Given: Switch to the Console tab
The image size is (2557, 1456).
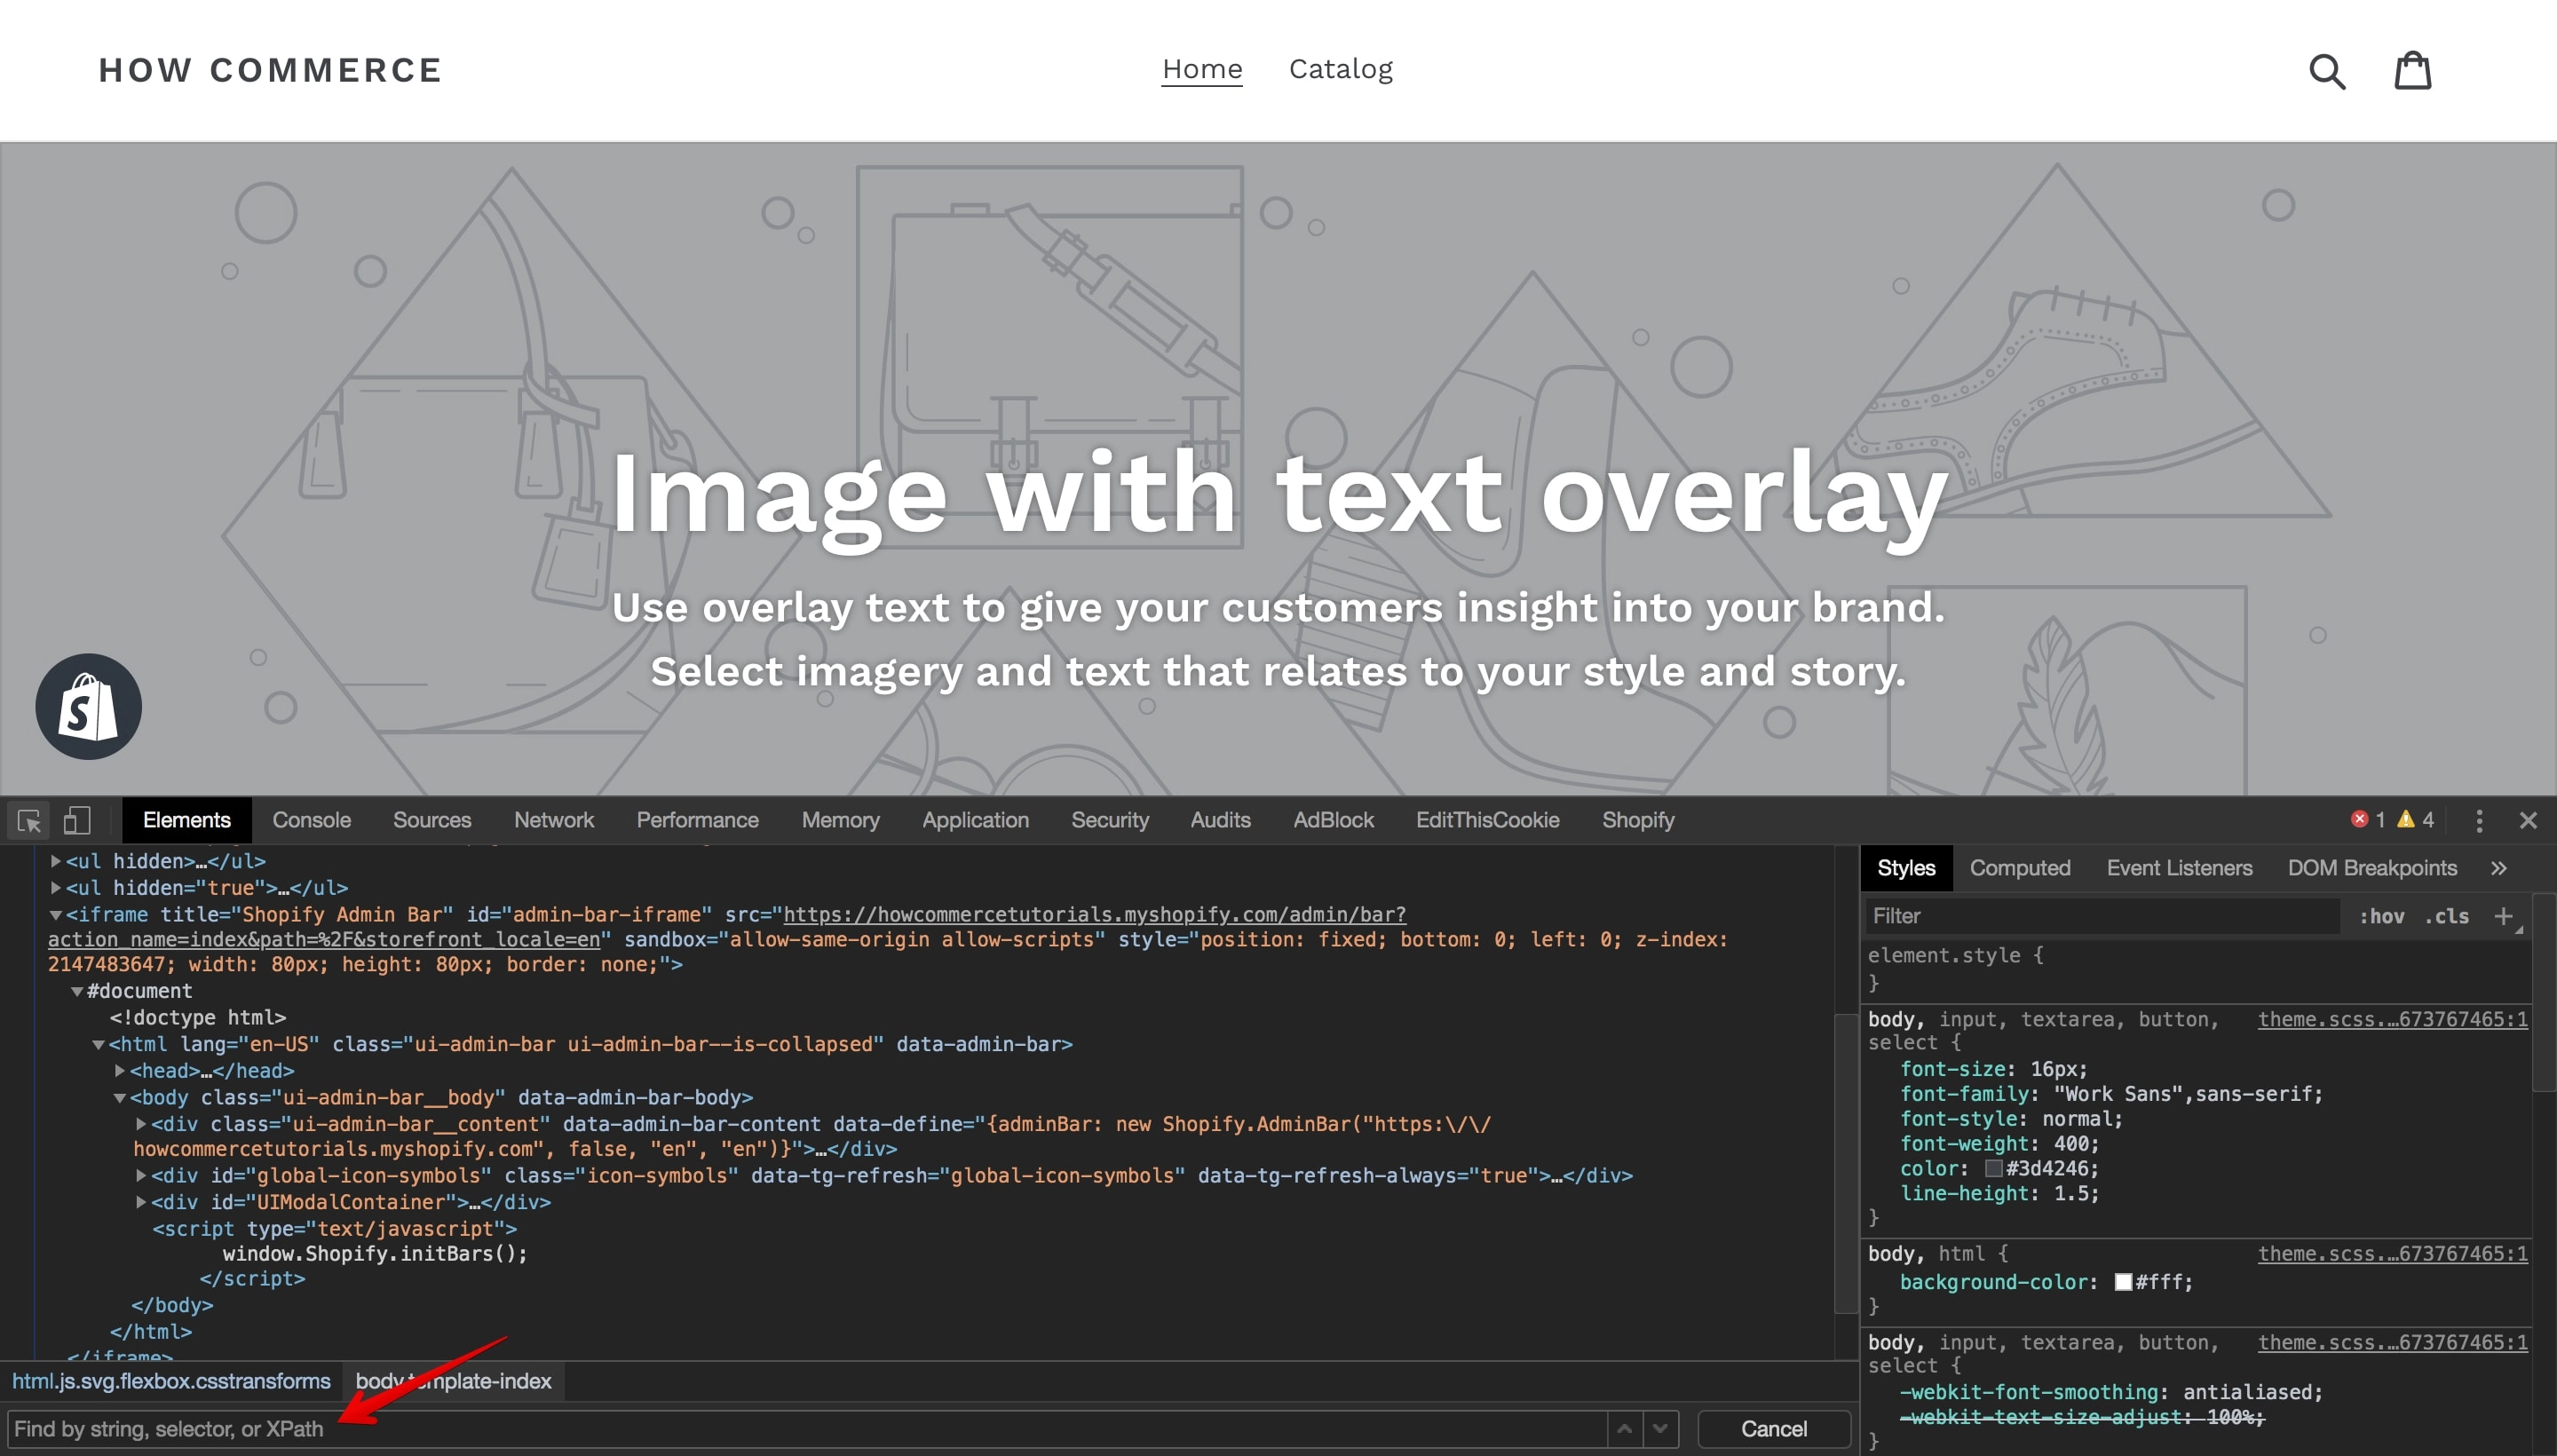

--

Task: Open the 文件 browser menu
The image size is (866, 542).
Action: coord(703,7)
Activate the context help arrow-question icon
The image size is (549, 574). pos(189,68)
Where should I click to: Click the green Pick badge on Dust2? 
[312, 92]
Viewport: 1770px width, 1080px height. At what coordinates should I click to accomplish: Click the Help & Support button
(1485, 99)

---

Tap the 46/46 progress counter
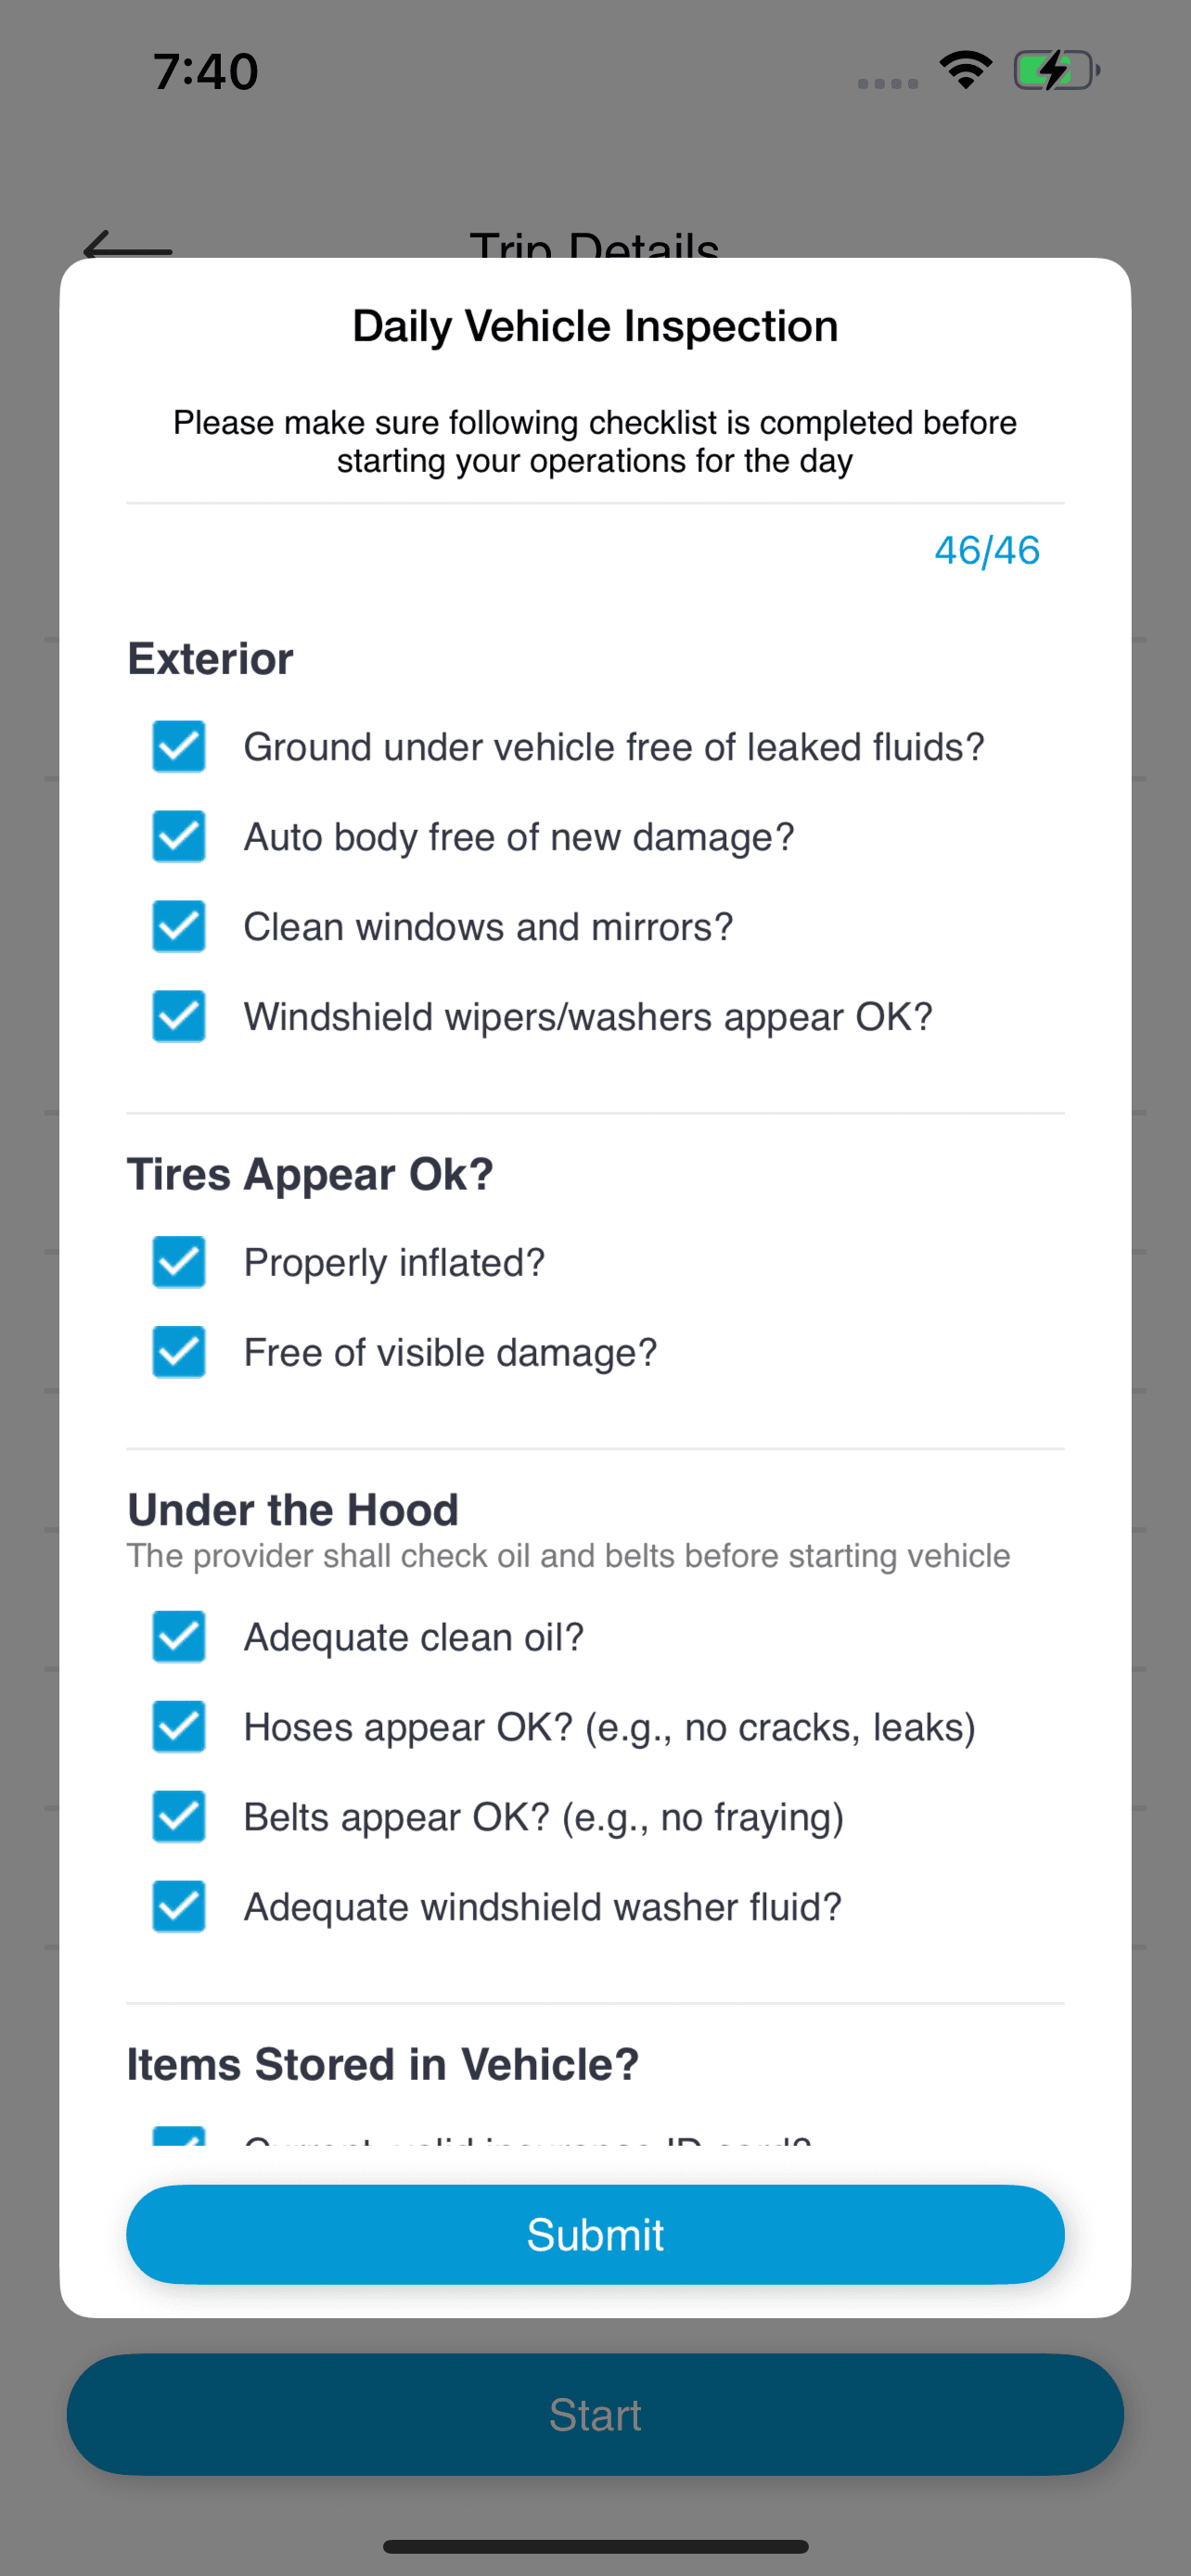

→ EXERCISE DETAILS:
Set down again, word for word, the stretch of records from the line with "Given: Switch to the Console tab" to the line with "The image size is (2557, 1456).", both of those lines included.

→ ANSWER TO THIS EXERCISE:
Given: Switch to the Console tab
The image size is (2557, 1456).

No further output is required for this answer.